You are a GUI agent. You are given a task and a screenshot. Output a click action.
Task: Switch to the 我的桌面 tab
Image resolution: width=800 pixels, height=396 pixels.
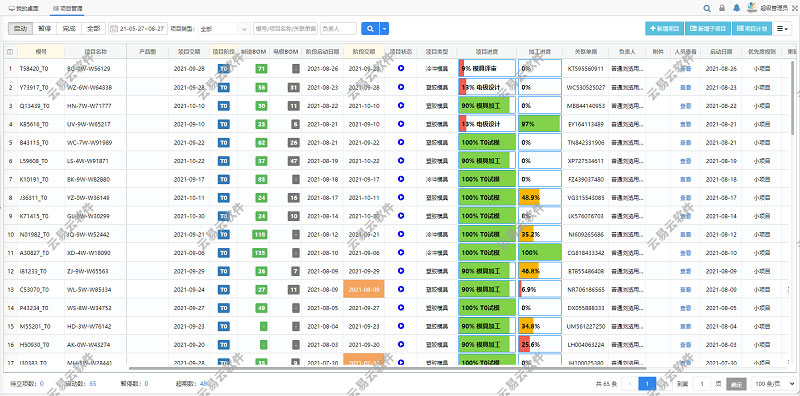click(x=23, y=9)
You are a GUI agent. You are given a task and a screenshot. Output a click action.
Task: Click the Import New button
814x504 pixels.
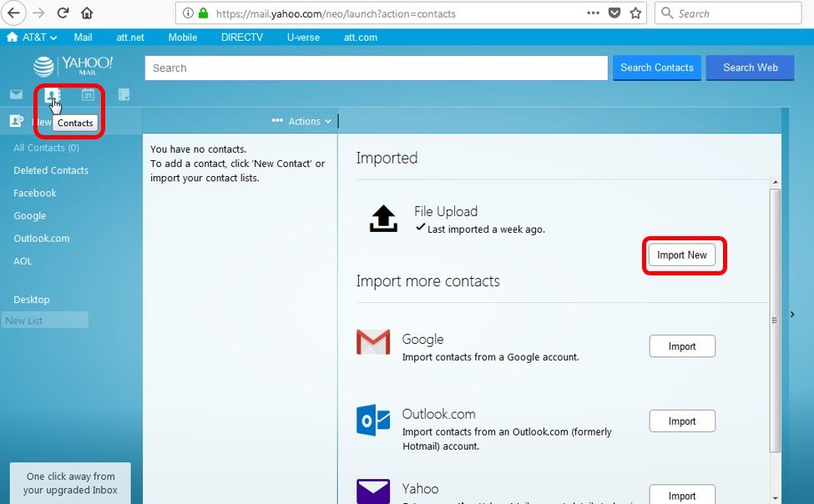(682, 255)
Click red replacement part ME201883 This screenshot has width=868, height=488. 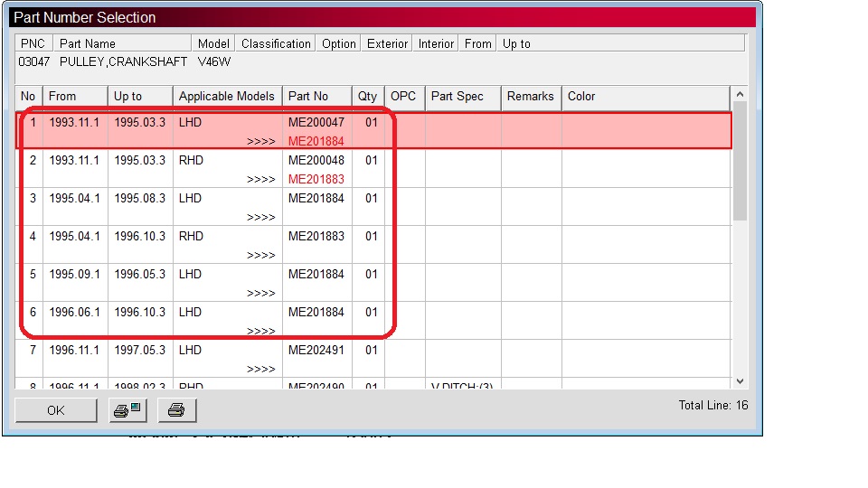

=-=-=-=-=

Would you print all of the entries exactly, omitting any image?

You are a GUI agent. You are given a task and a screenshot. Output a click action.
Task: Switch to the 我的桌面 tab
Image resolution: width=800 pixels, height=396 pixels.
click(x=23, y=9)
You are a GUI agent. You are given a task and a screenshot. Output a click action.
Task: Click the Import New button
814x504 pixels.
(682, 255)
Click red replacement part ME201883 This screenshot has width=868, height=488. 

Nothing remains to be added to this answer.